Huerta included a suite of surprising details to bring historical and personal relevance to the client's dream space. For example, the island topper was actually made from the client's former live-edge dining table — a piece that was too big to bring into her new home. Now it creates a cool contrast to the stainless bar stools.
This live-edge wood kitchen counter was designed to be the rustic kitchen's focal point. A durable top coat makes it practical and easy to maintain. Opposite the counter, pets get pampered with a special feeding and water station. A water spigot under the counter is for easy water bowl refills.
Beautiful upper and lower cabinets offer tons of storage, while a beautiful live-edge countertop coordinates with the warm hardwood floor in this neutral kitchen. A combination of recessed and under-cabinet lighting really helps this transitional kitchen shine.

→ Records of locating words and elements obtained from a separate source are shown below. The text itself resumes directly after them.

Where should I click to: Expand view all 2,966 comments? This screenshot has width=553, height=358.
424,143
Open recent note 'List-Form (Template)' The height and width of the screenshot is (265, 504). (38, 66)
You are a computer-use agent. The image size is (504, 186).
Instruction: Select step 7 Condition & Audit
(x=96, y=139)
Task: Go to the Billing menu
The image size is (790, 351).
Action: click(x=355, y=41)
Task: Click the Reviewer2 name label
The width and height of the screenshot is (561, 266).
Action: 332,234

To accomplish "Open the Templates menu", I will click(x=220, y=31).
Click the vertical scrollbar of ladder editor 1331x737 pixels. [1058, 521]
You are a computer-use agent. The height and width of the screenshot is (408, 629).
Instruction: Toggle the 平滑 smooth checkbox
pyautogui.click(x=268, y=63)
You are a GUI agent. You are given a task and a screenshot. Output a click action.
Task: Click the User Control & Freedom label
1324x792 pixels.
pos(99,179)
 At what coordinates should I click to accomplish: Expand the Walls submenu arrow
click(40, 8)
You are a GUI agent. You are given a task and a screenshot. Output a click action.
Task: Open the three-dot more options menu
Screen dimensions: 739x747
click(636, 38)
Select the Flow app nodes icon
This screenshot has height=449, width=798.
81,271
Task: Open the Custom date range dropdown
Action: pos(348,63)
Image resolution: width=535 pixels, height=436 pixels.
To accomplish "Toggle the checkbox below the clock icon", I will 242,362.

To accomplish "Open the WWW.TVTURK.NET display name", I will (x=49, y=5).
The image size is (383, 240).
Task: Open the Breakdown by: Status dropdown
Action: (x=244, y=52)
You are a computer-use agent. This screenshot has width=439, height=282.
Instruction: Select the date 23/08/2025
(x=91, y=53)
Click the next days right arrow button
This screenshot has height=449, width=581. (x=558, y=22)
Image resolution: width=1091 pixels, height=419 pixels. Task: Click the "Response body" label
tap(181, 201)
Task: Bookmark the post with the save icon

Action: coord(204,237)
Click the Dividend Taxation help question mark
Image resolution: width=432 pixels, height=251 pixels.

Under-cabinet lighting can make your kitchen feel a bit more homey, especially if you don’t have a chandelier or pendant lighting. Lighting is probably the fastest changing aspect of building right now with the introduction of many new LED fixtures, says Brad Cruickshank, owner of Atlanta-based Cruickshank Remodeling. Under-cabinet LEDs are great, too, he says. “No more flickering fluorescents and no more burning your hand on halogen or xenon lamps,” he says.
Waste not, want not: Instead of heading to the lumber yard, more and more furniture designers are looking to the past for their materials. This Reclaimed Wood Kitchen Island, $475, from Herb’s Furnishings is one great example. Handcrafted of 100% reclaimed wood from Baltimore, Md., the island’s frame is crafted from old beams, and its shelves are reclaimed pine paneling. The butcher's block top is made of reclaimed hardwood flooring, which is sealed with food-safe mineral oil and beeswax. The island sits on leveling stems to ensure a flat cutting surface, and it includes a steel bar with S hooks for hanging pots and other utensils.
Looking to use your kitchen island as a breakfast bar but too short on space to make it work? Consider having your countertop material rounded at the edge. This still offers enough overhang for use as an eat-in area, but won't protrude into the kitchen as much as a full square or rectangle.